- _Tasks for this exercise_
a: Retype the Brendan McGill article from "15-year Seattle run" up to and including "Bruciato, and Kingfisher.".
b: Extend the article about chef Brendan McGill closing his Seattle restaurants, picking up after its final sentence.

A James Beard-award-nominated chef, Brendan McGill, has closed his final two Seattle restaurants and is leaving the city over a poor business environment.
After operating in the city for more than a decade, McGill shuttered Café Hitchcock and Oyster Cellar on May 31 as he eyes a move back to Bainbridge Island, according to The Puget Sound Business Journal.
“When I look back through the last couple of years of what we’ve been through, it feels a little bleak,” McGill told The Puget Sound Business Journal. “But when I look at the whole arc of it, I feel really pleased with what we put forth.”
15-year Seattle run ends as McGill turns his focus to Bainbridge Island
As the owner of Hitchcock Restaurant Group, McGill will continue to operate three restaurants and a new wholesale company on Bainbridge Island. The three restaurants will include Café Hitchcock, Bruciato, and Kingfisher.
McGill noted that Seattle is no longer a “no-brainer” for doing business, but said he is not on board with the idea that Seattle is on the decline.
“I’m not sure that my love for [Seattle] and my long history of being here can justify unsound business decisions at this point,” he said. “The smarter business move would be to open in a place whose business environment is rolling, like Bellevue or even Tacoma.”
McGill mentioned a few other favorable markets for expansion outside Seattle, such as Spokane, Boise, and Edmonds, according to The Puget Sound Business Journal.
In 2010, McGill opened his first restaurant in the Puget Sound area on Bainbridge Island, and four years later expanded to Seattle’s Georgetown neighborhood with the opening of Hitchcock Deli. In 2014, McGill was named a James Beard Award semifinalist for the Best Chef Northwest category.
Shortly after, he opened Café Hitchcock in 2016 at the Exchange Building in downtown Seattle, and later opened and closed three of his other concepts.

Screenshot grounding data

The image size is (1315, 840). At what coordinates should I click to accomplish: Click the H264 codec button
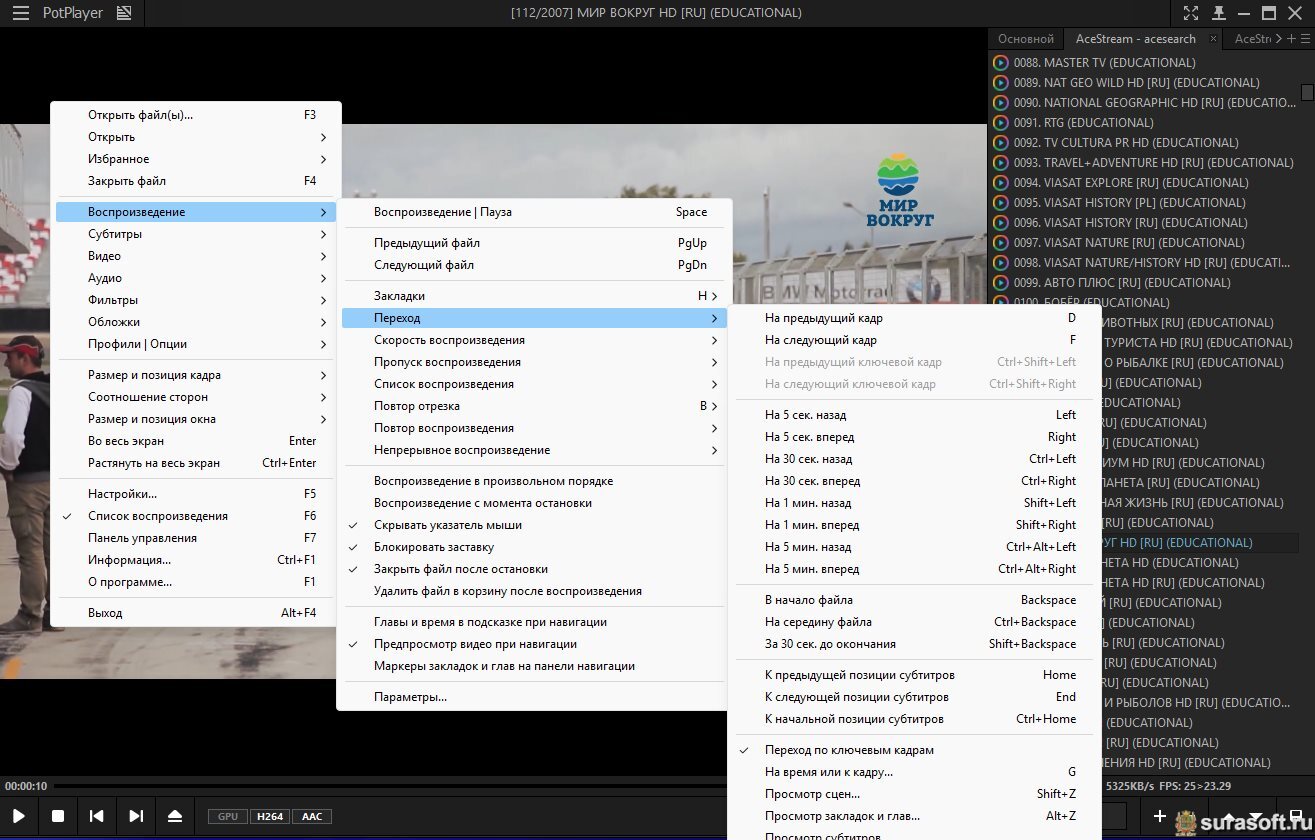tap(268, 816)
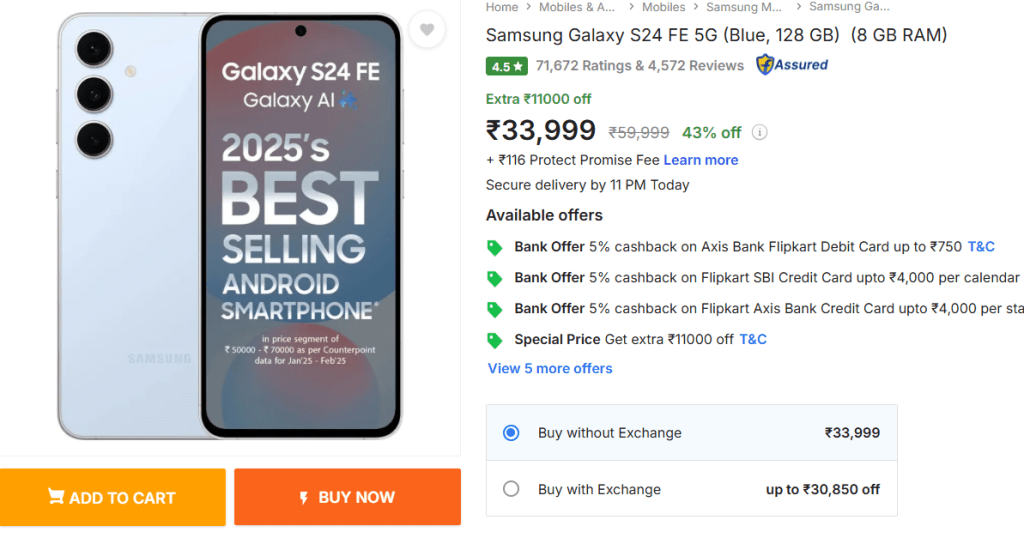The image size is (1024, 544).
Task: Expand View 5 more offers
Action: [x=550, y=369]
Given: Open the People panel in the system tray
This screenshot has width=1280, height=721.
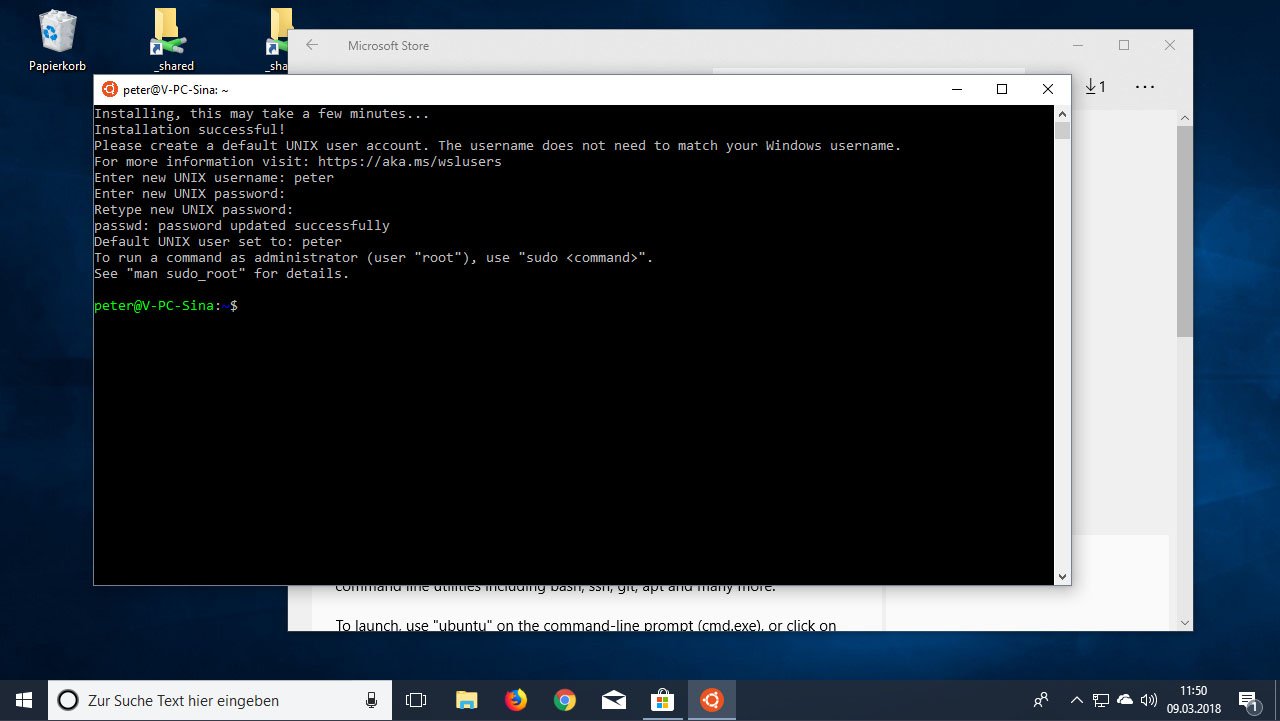Looking at the screenshot, I should pyautogui.click(x=1040, y=700).
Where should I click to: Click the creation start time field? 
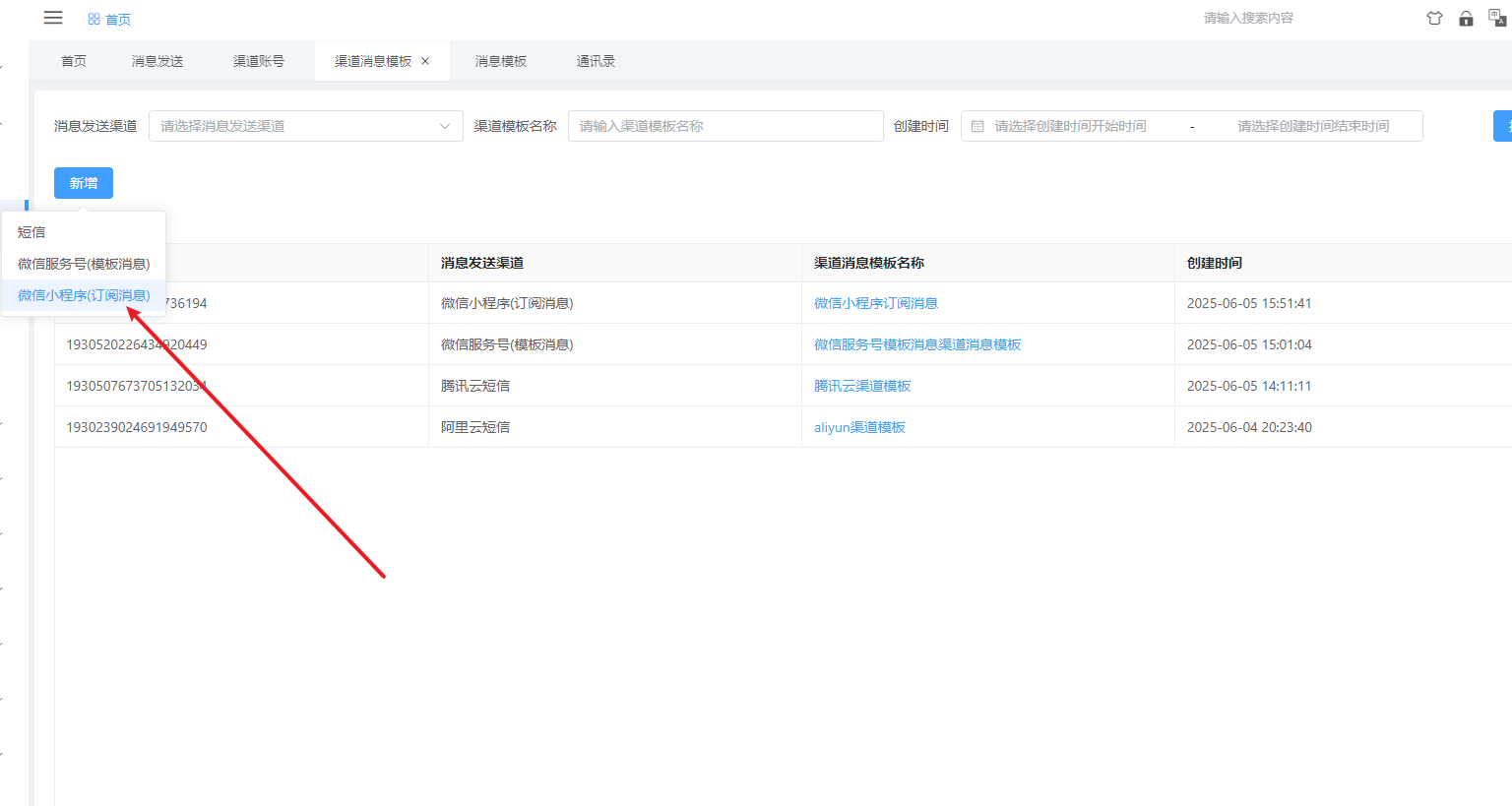click(x=1070, y=126)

- _Answers by item number_
a:
15-year Seattle run ends as McGill turns his focus to Bainbridge Island
As the owner of Hitchcock Restaurant Group, McGill will continue to operate three restaurants and a new wholesale company on Bainbridge Island. The three restaurants will include Café Hitchcock, Bruciato, and Kingfisher.

b:
McGill’s pizzeria and bar, Bar Taglio, opened in 2019 and later closed before it was turned into the Oyster Cellar in 2024. Café Hitchcock Express was another of McGill’s café concepts that opened in 2018 but shuttered during the pandemic.
‘The flow has changed’: McGill on downtown Seattle’s shifting foot traffic
McGill noted that foot traffic downtown has not been what it was in prior years, with many neighboring retailers choosing to depart supporting his view. Across from the Exchange Building, several retailers have left the Coleman Building in the last six years, including Starbucks, UPS, the Contour nightclub, Fadó Irish Pub, and Quiznos.
McGill’s restaurants are the latest to exit the 97-year-old Exchange Building, which lost its anchor tenant, Slalom, in late 2023. McGill said the once-strong flow of people downtown has shifted, with other parts of Seattle now better positioned for success.
“Some places, like near the waterfront or Seattle Convention Center, are probably better positioned now than before,” McGill told The Puget Sound Business Journal. “The old thing of people strolling First Avenue to Pioneer Square when you visit Seattle, that flow has changed. There are winners and losers with the way things got shuffled.”